While the Wilmington race riot, as it came to be known, was particularly violent and brutal, it was only part of a larger statewide effort to overthrow the more democratic governing coalition established during Reconstruction after the Civil War. The Wilmington race riot helped statewide efforts by planters, the railroads and white supremacists to overthrow a coalition of Republicans (including Abolitionists, white small businessmen and African American leaders) and Populists (including many poor white farmers and rural people).

In 2000 the North Carolina Legislature established the 1898 Wilmington Race Riot Commission “to develop a historical record of the event and to assess the economic impact of the riot on African Americans locally and across the region and state.”

The meeting at the Cape Fear Museum was one of four public discussions sponsored by the commission around the state. LeRae Umfleet, the commission’s chief researcher, presented a summary of its draft report. The final report is to be presented to the North Carolina General Assembly in May, along with recommendations.

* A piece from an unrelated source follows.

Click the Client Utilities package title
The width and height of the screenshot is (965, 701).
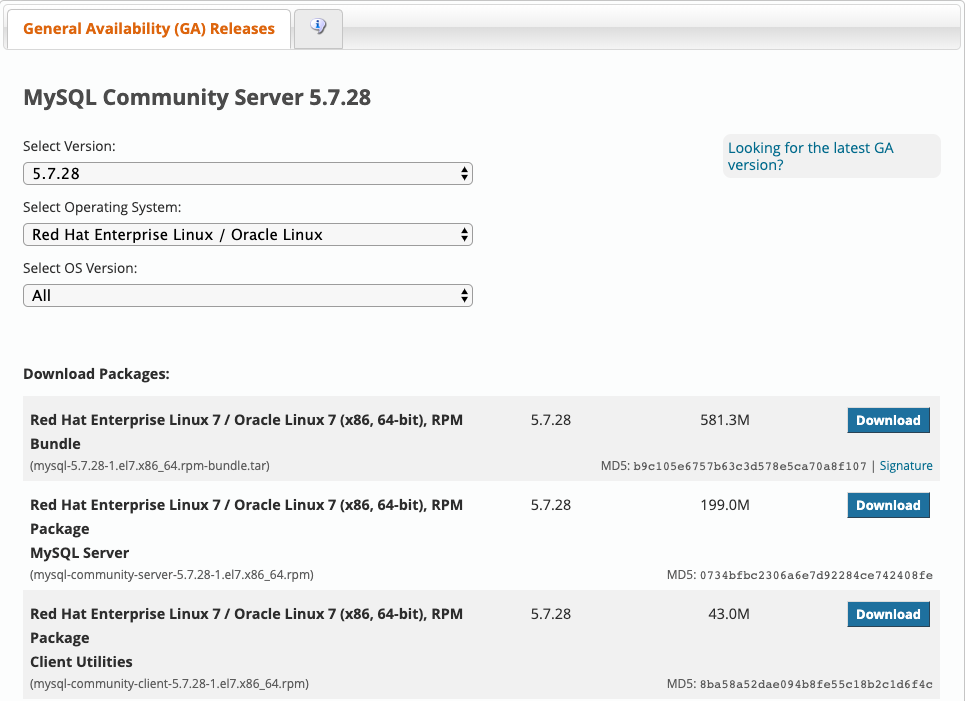coord(81,662)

Umfleet pointed out that the riot in Wilmington was an open conspiracy, openly planned for months in advance and openly executed. She said it was later used as a model to plan similar race riots in Atlanta, Tulsa, Okla., and Rosewood, Fla. The Oklahoma Legislature appointed a commission to document the incidents in Tulsa and make recommendations. This led to a commission report in 2001 and a flurry of bills for reparations. The Florida Department of Law Enforcement’s 1993 investigation led to a state bill to compensate the massacre’s survivors.

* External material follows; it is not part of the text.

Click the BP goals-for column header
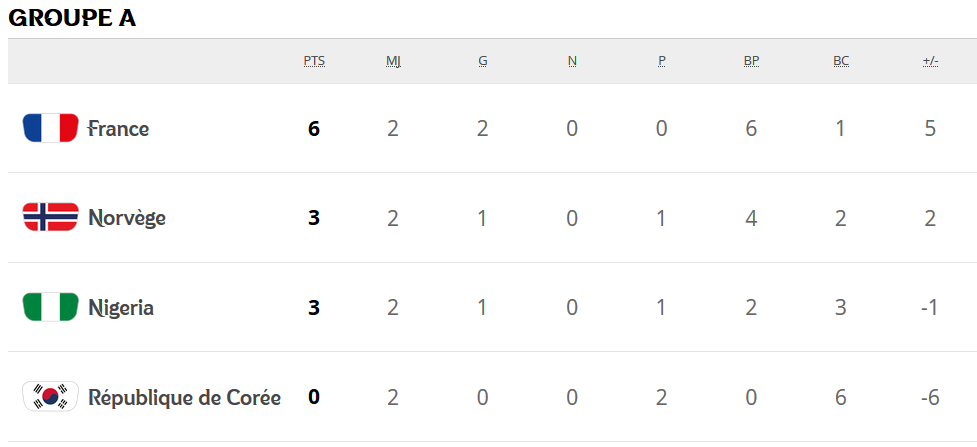 pyautogui.click(x=751, y=61)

The commission did not present specific recommendations at the Cape Fear meeting, but several items are under consideration for the final report, including a mandate to include the event in school curricula, apologies from the Legislature and elected officials to descendants, and some form of reparations.

State Rep. Thomas E. Wright, a commission co-chair and one of its main initiators, told the gathering, “What we have in this draft is what we can prove.” For example, Umfleet said deaths were probably undercounted because some evidence shows bodies were simply dumped into the surrounding swamps or rivers and never accounted for in coroners’ records.

Prior to the riot, Wilmington had a thriving African American business community and African Americans were a majority in the city. After the riot, Black businesses lay in ruins. By the early 1900s Wilmington was majority white.

Commission member and former Wilmington Mayor Harper Peterson, who is white, cited a recent study showing African American children today in North Carolina are suspended from schools in far greater numbers and percentages than white students. Peterson said this continued discrimination is directly linked to the events of 1898 and the statewide seizure of power by white supremacists.

“I feel personal responsibility that we make restitution,” Peterson said. “Folks who say we should put it behind us and move on are a disgrace.” He got a sustained round of applause from the largely white audience.